A state is described by how many balls are currently in each box.
We track all possible paths through these states from 0 total balls placed to 3 total balls placed.
A possible pitfall is to keep using “1/3 chance for each box” incorrectly. Instead, the correct approach is a Markov chain: each new ball’s distribution depends on the state of occupancy. Then we sum over the probabilities of reaching a final state with exactly one empty box. This often requires a more elaborate approach, such as dynamic programming or direct enumeration of state transitions.
Follow-up Question 10
What if the labeling of balls only matters at the end for certain sets of balls (e.g., we have two identical red balls and one distinct blue ball)?
This partial indistinguishability can lead to a tricky scenario:
We have 2 red balls (indistinguishable from each other) and 1 blue ball (distinct).

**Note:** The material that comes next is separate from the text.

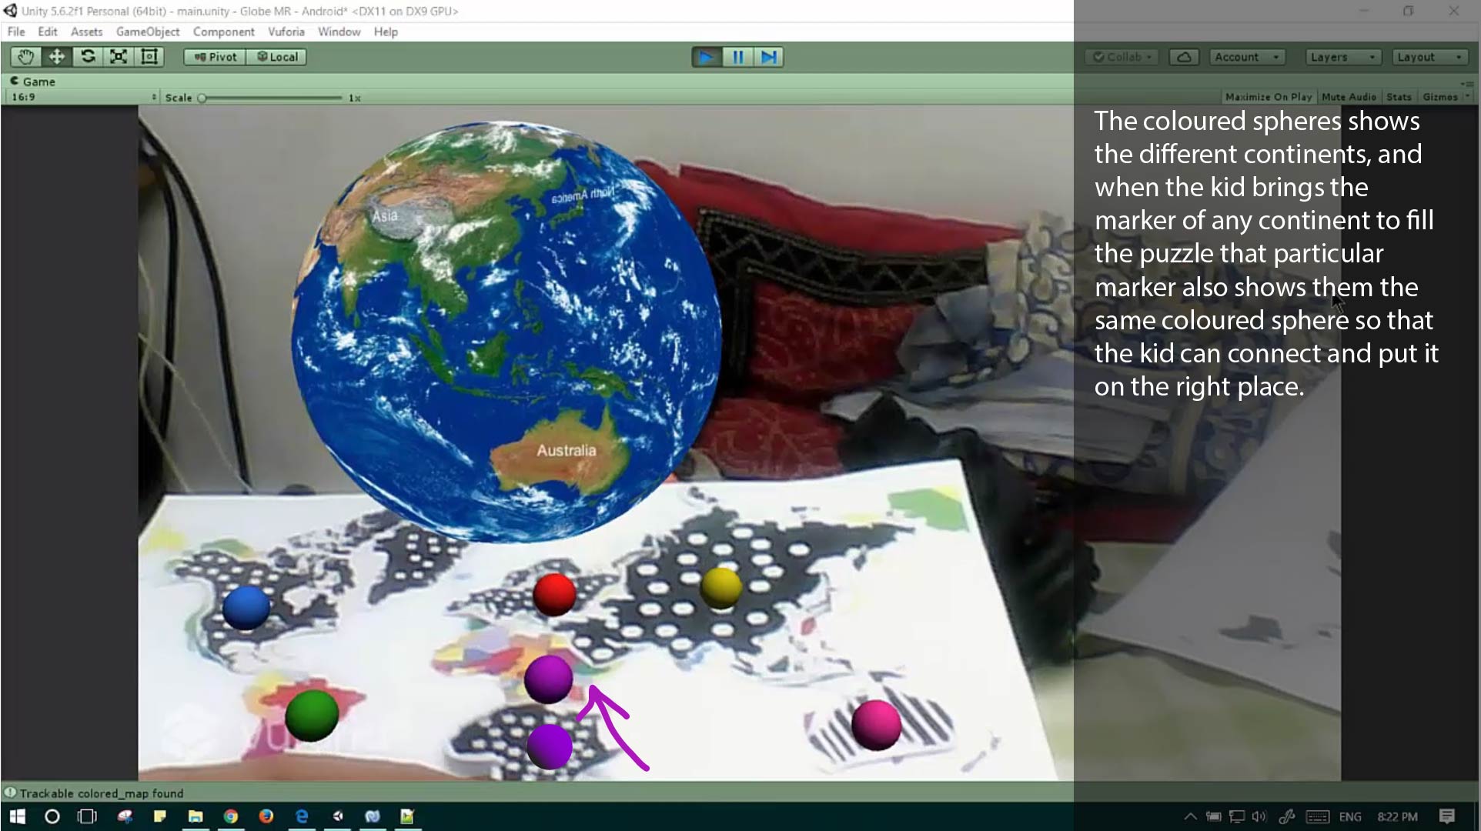Pause the game playback

tap(737, 56)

The total sample space no longer has 3^3 labeled outcomes for the red balls, because the two red balls are identical. However, for the single blue ball, it does matter which box it goes into.

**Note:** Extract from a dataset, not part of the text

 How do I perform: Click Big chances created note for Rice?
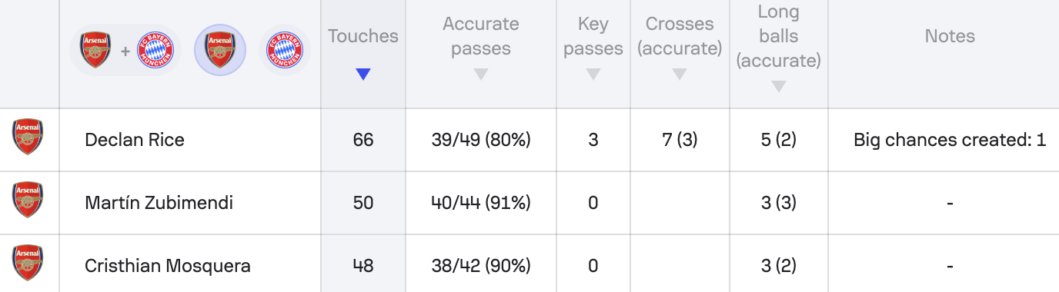pyautogui.click(x=950, y=140)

A naive pitfall is to treat all three balls as fully labeled or as fully indistinguishable. The correct approach is:
Enumerate ways the two red balls can be placed, taking into account they are identical.

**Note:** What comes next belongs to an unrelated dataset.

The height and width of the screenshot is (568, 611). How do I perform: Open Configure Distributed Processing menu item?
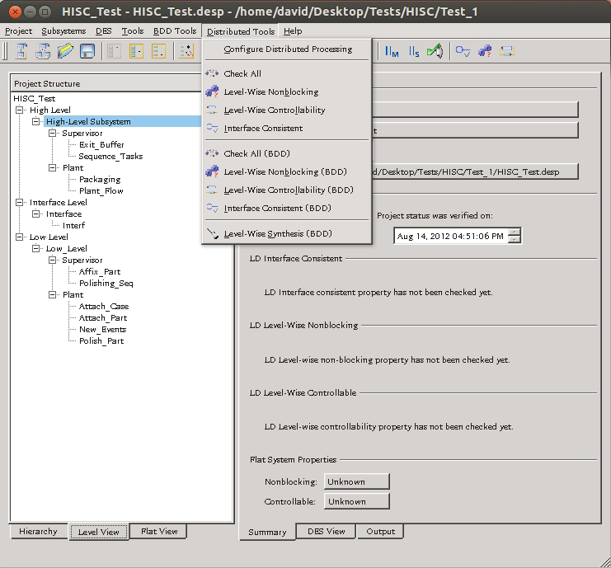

For each arrangement of the red balls, place the blue ball in any of the three boxes.
We then see which configurations yield exactly one empty box. The counting is typically done by distinguishing “blue ball’s box” vs. “red ball distribution” patterns. We have to be careful not to double-count or omit valid configurations. This kind of semi-distinguishability often arises in real-world problems (e.g., “two identical sensors and one special sensor”).
When done carefully, the probability might turn out to be different from the 2/3 that we get when all balls are labeled.
Follow-up Question 11
How does one handle continuous generalizations, such as randomly placing intervals or shapes into container intervals?
A more advanced generalization is to imagine continuous analogs—like randomly placing intervals on a line segment (representing boxes in a 1D sense) or shapes in a 2D plane. The notion of “empty box” extends to “empty region,” and the combinatorial count is replaced by integrals or geometric probability arguments. For instance, you might ask: “What is the probability that exactly one interval on a line remains uncovered after placing three smaller intervals randomly?” A real-world pitfall is to assume the discrete approach directly transfers. Instead, we would define a uniform measure over positions (and possibly lengths) of the intervals, then compute continuous measure for the event “exactly one region is uncovered.” Such problems typically require more sophisticated tools like order statistics or geometric probability integration.
Follow-up Question 12
What if each ball chooses its box in a dependent manner, e.g., the second ball avoids the box chosen by the first ball with some probability?
Once we introduce dependence among the ball placements, the standard counting approach (3^3 equally likely outcomes) is invalid. We would need to condition the choice for each ball on the previous balls’ choices. For instance, if the second ball is “more likely” to avoid the box used by the first ball, that modifies the probability distribution. The probability of a given final arrangement of (b1, b2, b3) no longer factors as 1/3 * 1/3 * 1/3. Instead, we have:
P(b1) = 1/3 (assuming the first ball is equally likely).
P(b2 | b1) depends on some conditional rule, e.g., “if box b1 is used by the first ball, avoid it with probability α, otherwise pick among the other two boxes.”
P(b3 | b1, b2) further depends on the new arrangement.
We then must sum over all possible ways that exactly one box is empty, using the chain rule for probabilities. A pitfall is to keep using a simplistic uniform assumption. Real systems (like load balancing, for example) might indeed direct subsequent items away from heavily loaded boxes.